Task requirements - In the copy, keep every word of the data below and none of its pictures.

(Saved entries)
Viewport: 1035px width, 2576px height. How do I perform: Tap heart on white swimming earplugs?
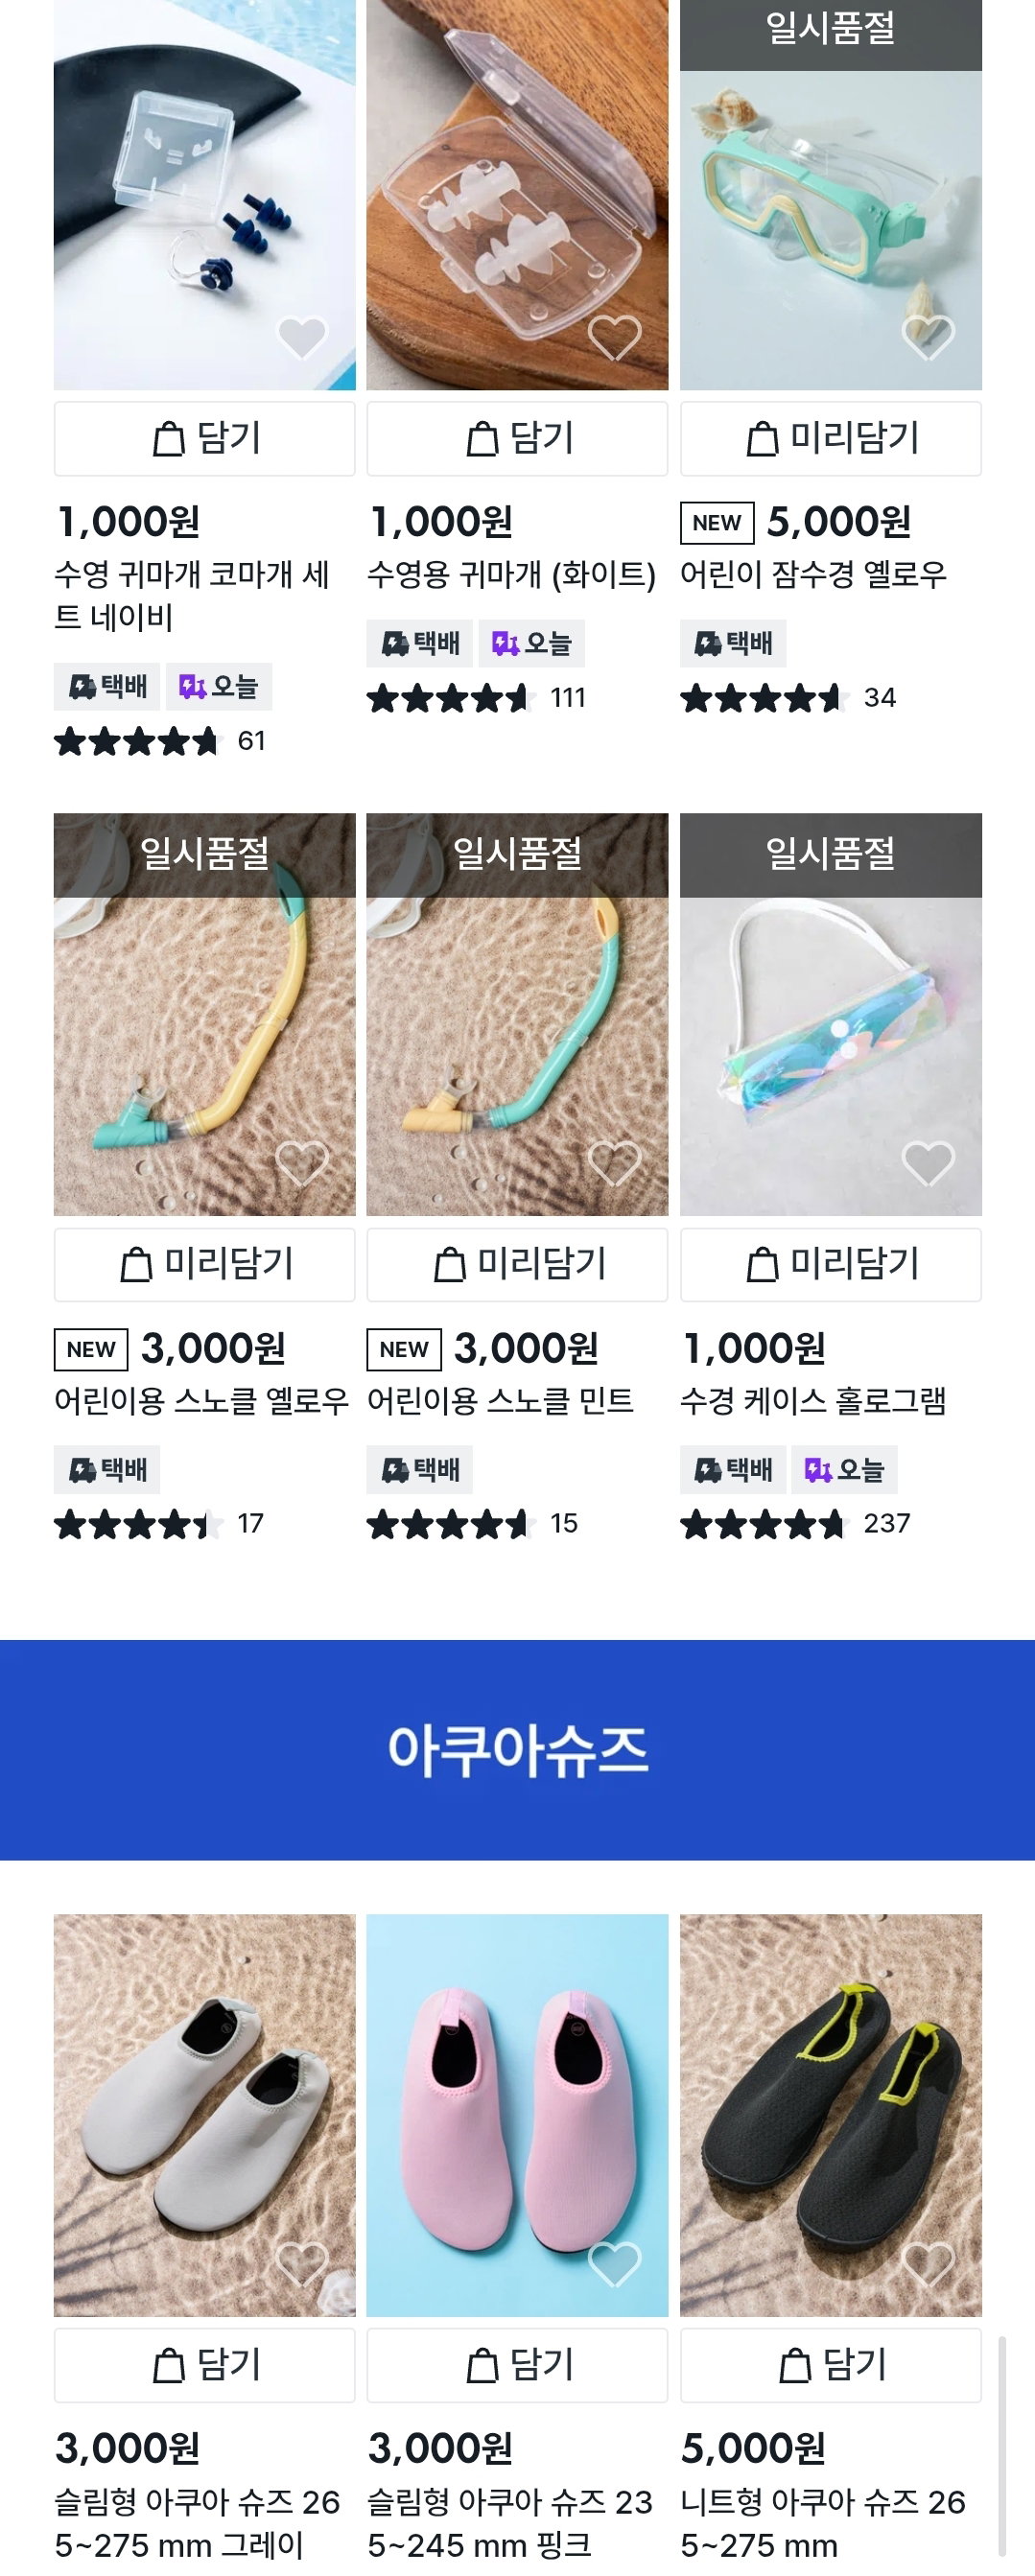tap(615, 337)
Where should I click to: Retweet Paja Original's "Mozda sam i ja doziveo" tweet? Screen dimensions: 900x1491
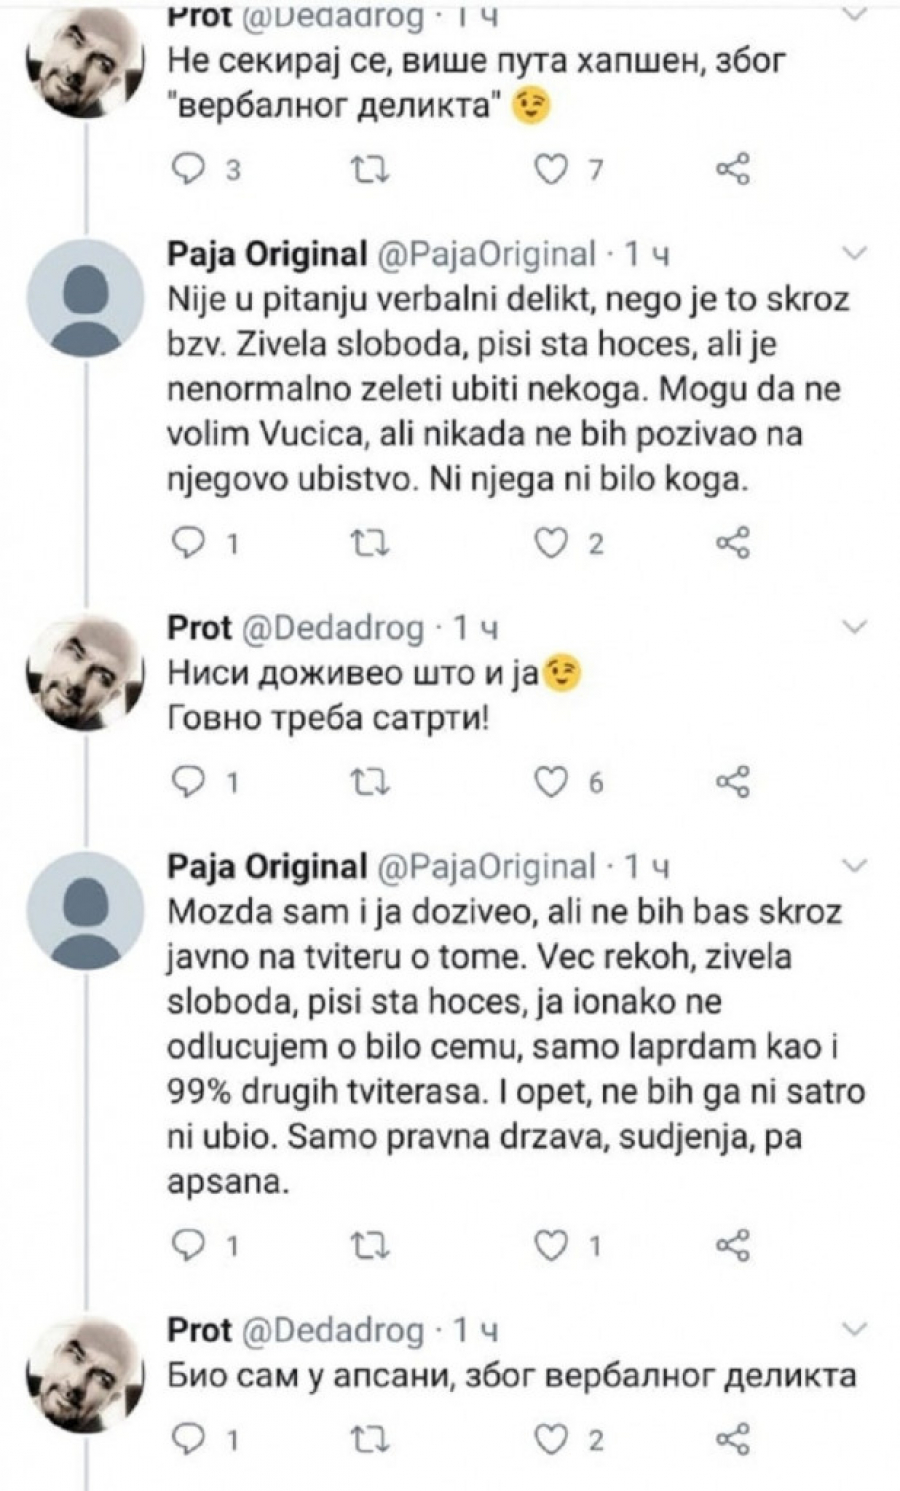coord(372,1246)
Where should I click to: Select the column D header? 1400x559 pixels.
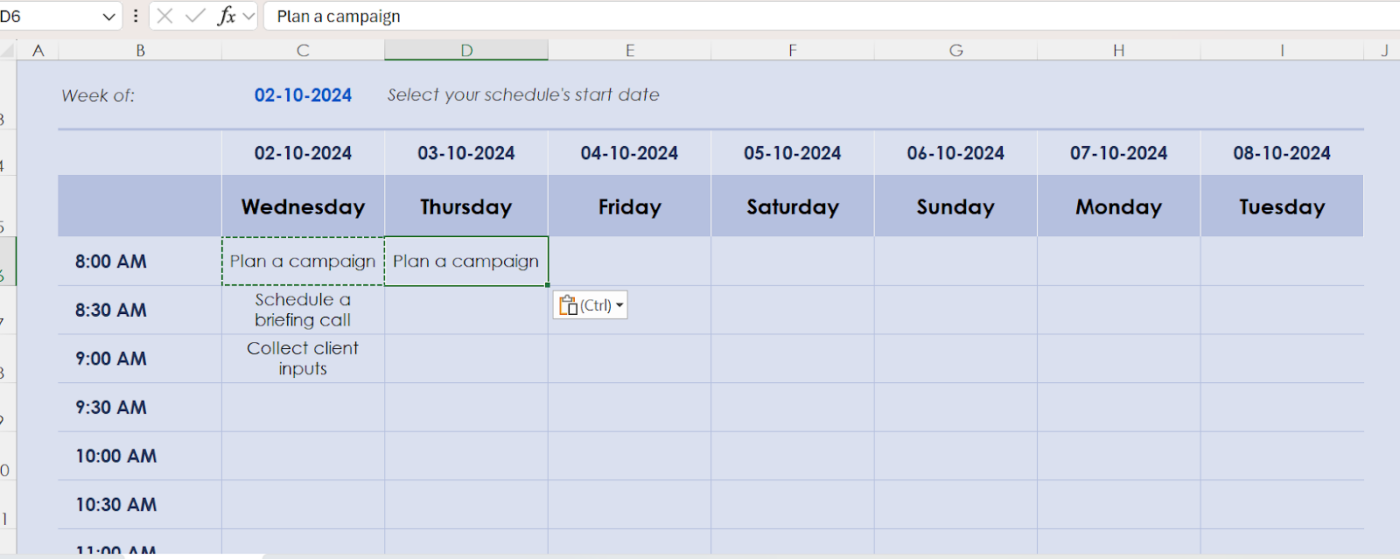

Answer box -
Viewport: 1035px width, 2576px height. How do I perform: Tap heart on white swimming earplugs?
tap(615, 337)
Where should I click to: Retweet Paja Original's "Mozda sam i ja doziveo" tweet? Screen dimensions: 900x1491
coord(372,1246)
Where should I click to: Select the column D header? 1400x559 pixels.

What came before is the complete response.